> Action item: Below are the records; repeat exactly their lines between the line holding "958x399 pixels. Task: Select" and the line holding "Instruction: Open the", inclusive, skipping the pictures.

> Material to process:

========

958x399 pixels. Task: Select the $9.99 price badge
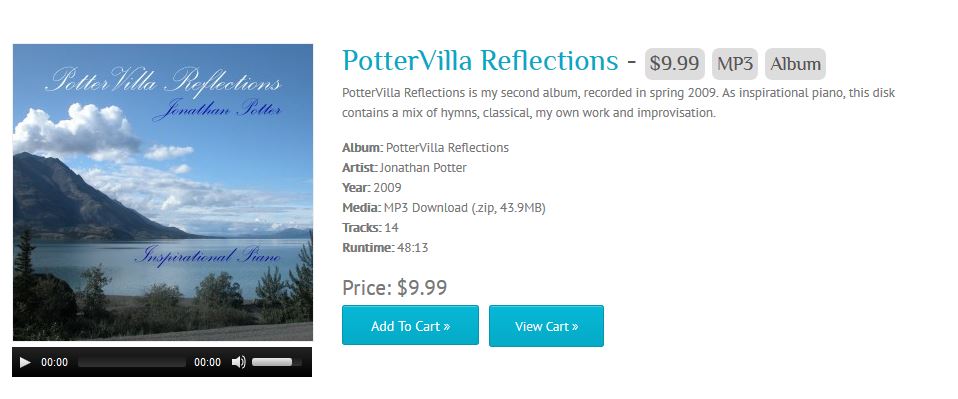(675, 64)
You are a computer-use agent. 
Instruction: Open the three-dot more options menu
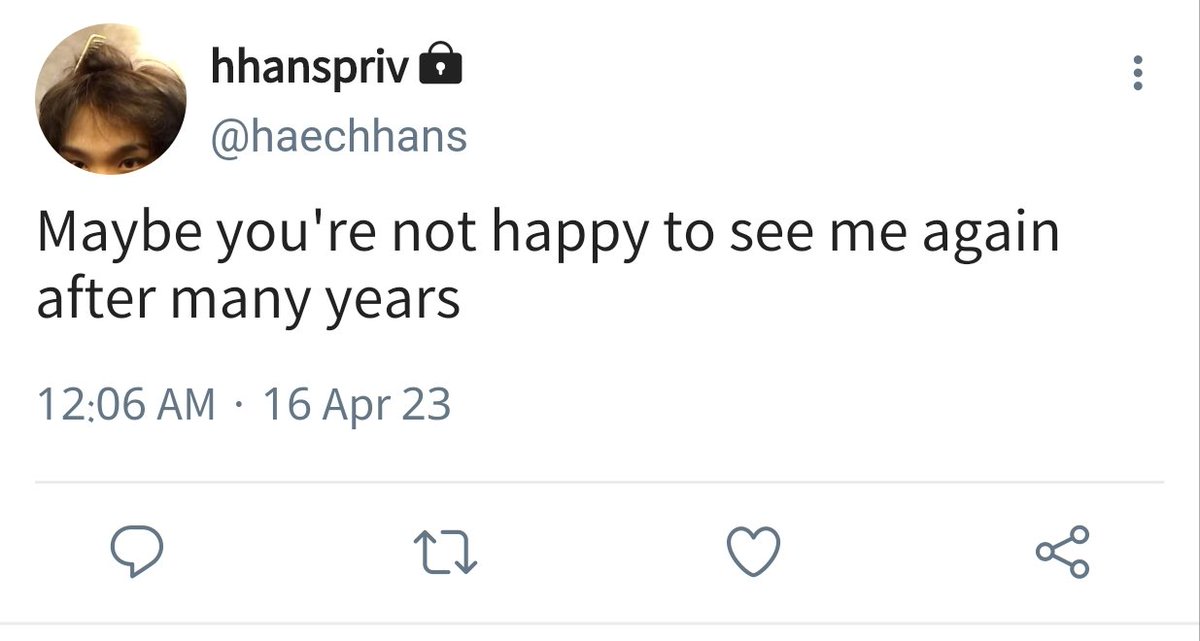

========

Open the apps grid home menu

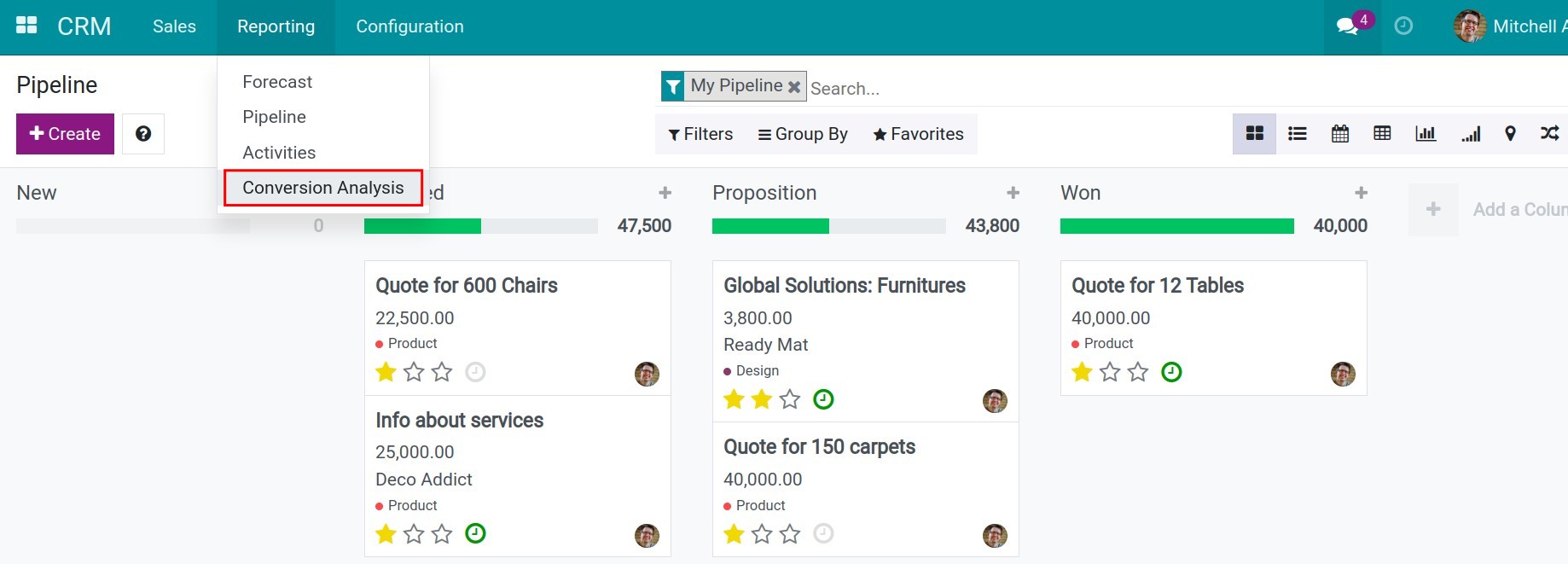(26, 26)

========

> Finished task:
958x399 pixels. Task: Select the $9.99 price badge
(675, 64)
You are a computer-use agent. 
Instruction: Open the three-dot more options menu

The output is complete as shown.